Antisemitisch motivierte Straftaten

Die Zahl der registrierten antisemitisch motivierten Straftaten in Deutschland steigt. Und das, obwohl viele Betroffene selbst schwere antisemitische Übergriffe nicht melden und das polizeiliche Erfassungssystem weiterhin Mängel aufweist. VON ANNE GOLDENBOGEN & CATERINA ZWILLING

Im Jahr 2018 zählte die Polizei in Deutschland insgesamt 1799 antisemitische Straftaten. Damit stieg die Zahl im Vergleich zum Vorjahr um fast 20 Prozent. Nach Steigerungsraten von 2,5 Prozent im Jahr 2017 und 7,5 Prozent im Jahr 2016 setzt sich der Trend eines Anstiegs antisemitischer Kriminalität also im dritten Jahr in Folge fort. Besonders augenfällig ist der Anstieg im Bereich der Gewalttaten: Hier wurden für das Jahr 2018 69 Delikte registriert. Im Vergleich zu den 37 antisemitisch motivierten Gewaltdelikten, die 2017 erfasst wurden (2016: 34), ist somit eine Steigerung von etwa 85 Prozent zu verzeichnen. 1603 Delikte wurden den polizeilichen Ermittlungen zufolge von Tätern/innen aus dem rechten bis extrem rechten Spektrum begangen. 102 Straftaten werden der polizeilichen Kategorie „ausländische Ideologie“ zugeschrieben, weitere 52 gelten als „religiöse Ideologie“, gehen also zum Beispiel auf Islamisten/innen ausländischer und deutscher Herkunft zurück. 14 Delikte waren nach Erkenntnissen der Polizei links motiviert.1 Damit werden etwa 90 Prozent der antisemitisch motivierten Straftaten dem Phänomenbereich „rechts“ zugeordnet. Insgesamt ist davon auszugehen, dass die Dunkelziffer um einiges höher liegt. Zum einen, weil viele Betroffene vor einer Anzeige zurückschrecken: Laut einer aktuellen Umfrage unter Jüdinnen und Juden in Deutschland meldeten nur ein Fünftel der Befragten antisemitische Vorfälle bei der Polizei oder einer anderen Organisation.2 Und zum anderen, weil das polizeiliche Erfassungssystem auch über das sogenannte Underreporting hinaus Lücken aufweist.

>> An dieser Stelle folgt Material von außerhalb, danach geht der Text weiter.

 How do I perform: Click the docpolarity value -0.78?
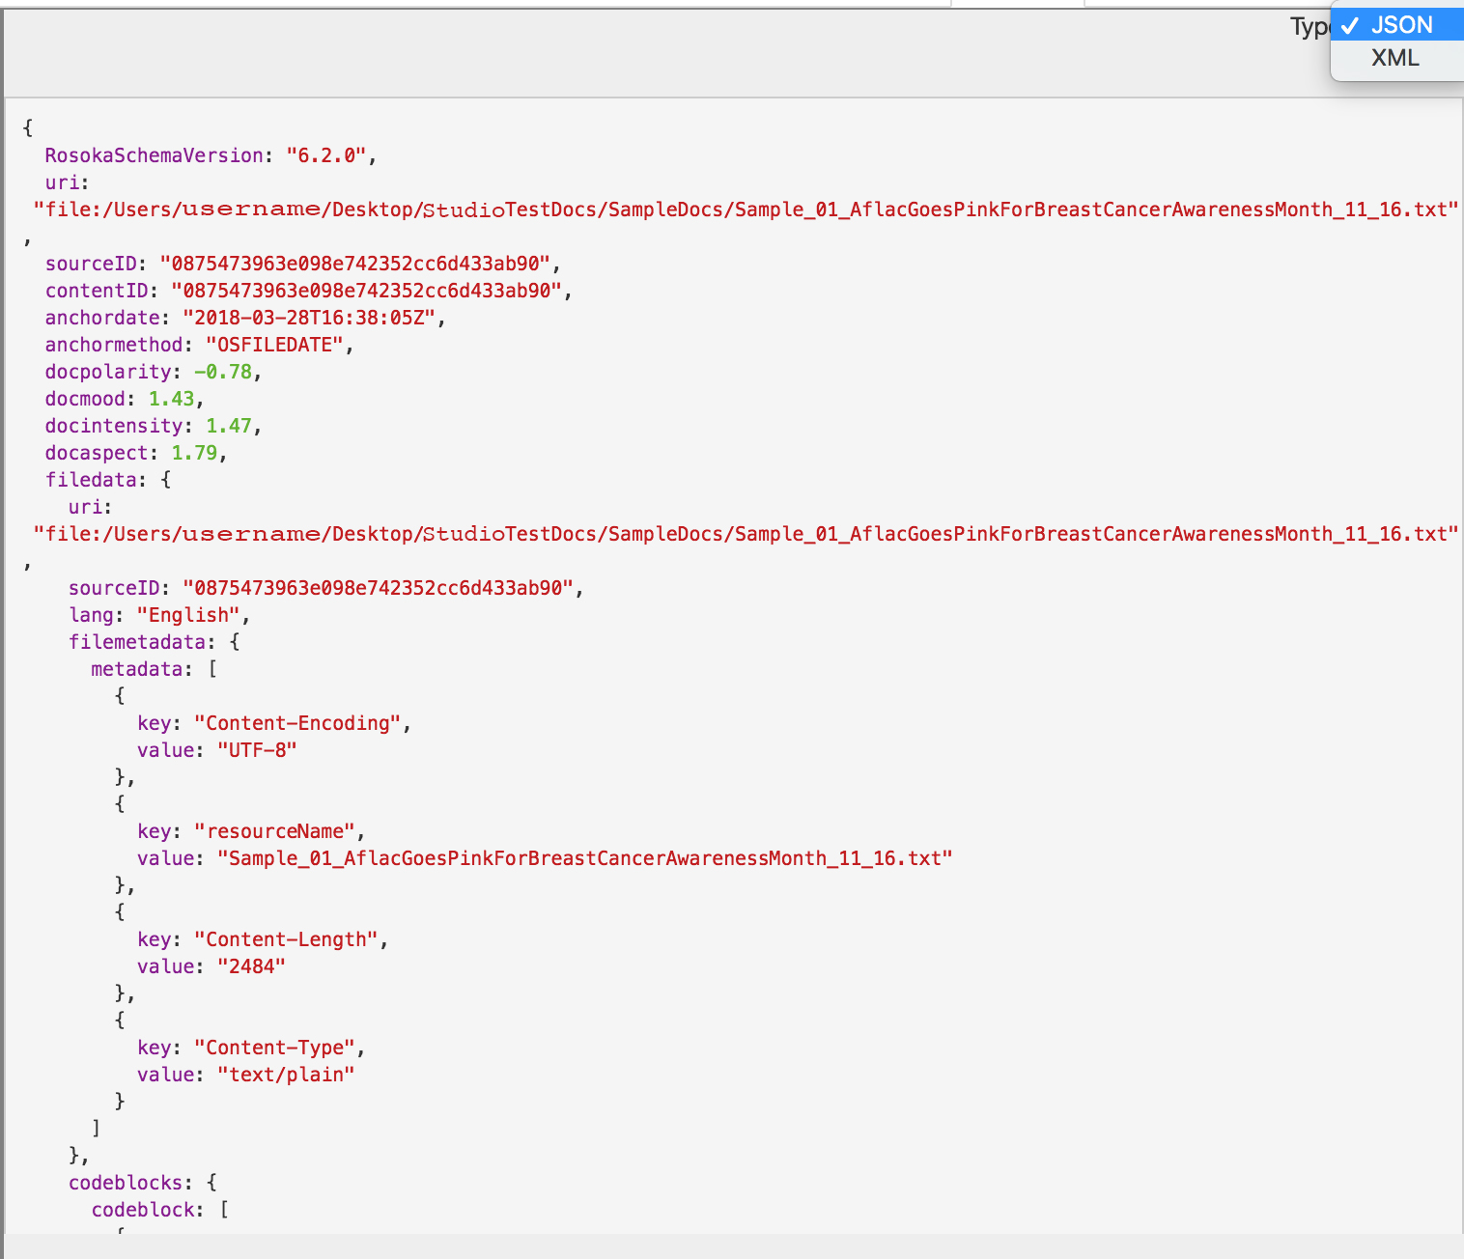pos(222,372)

Das Problem mit der Erfassung

Antisemitisch motivierte Straftaten werden in Deutschland unter der Kategorie „Politisch motivierte Kriminalität“ (PMK) erfasst und in der Regel als extremistisch klassifiziert. Als extremistisch gelten jene Straftaten, die gegen die freiheitlich-demokratische Grundordnung verstoßen und als Hasskriminalität bezeichnet werden. Dazu gehören neben antisemitischen auch rassistisch, fremdenfeindlich und anderweitig motivierte Delikte. Doch auch wenn sich hinsichtlich der polizeilichen Erfassungspraxis in den letzten Jahren einiges getan hat, ist die weiterhin handlungsleitende Orientierung am Extremismuskonzept problematisch. So führt die grundsätzliche Zuordnung von antisemitischen Straftaten zum Phänomenbereich „rechts“ – sofern keine weiteren Spezifika erkennbar sind – dazu, dass der Eindruck entsteht, antisemitische (und auch fremdenfeindliche) Delikte seien weitgehend ein Problem der Rechten bzw. extremen Rechten in Deutschland. Noch unterstützt von der Tatsache, dass nicht strafrechtlich relevante Fälle ohnehin aus der Polizeistatistik herausfallen, droht der Antisemitismus der Mitte der Gesellschaft hierbei vollends aus dem Blick zu geraten.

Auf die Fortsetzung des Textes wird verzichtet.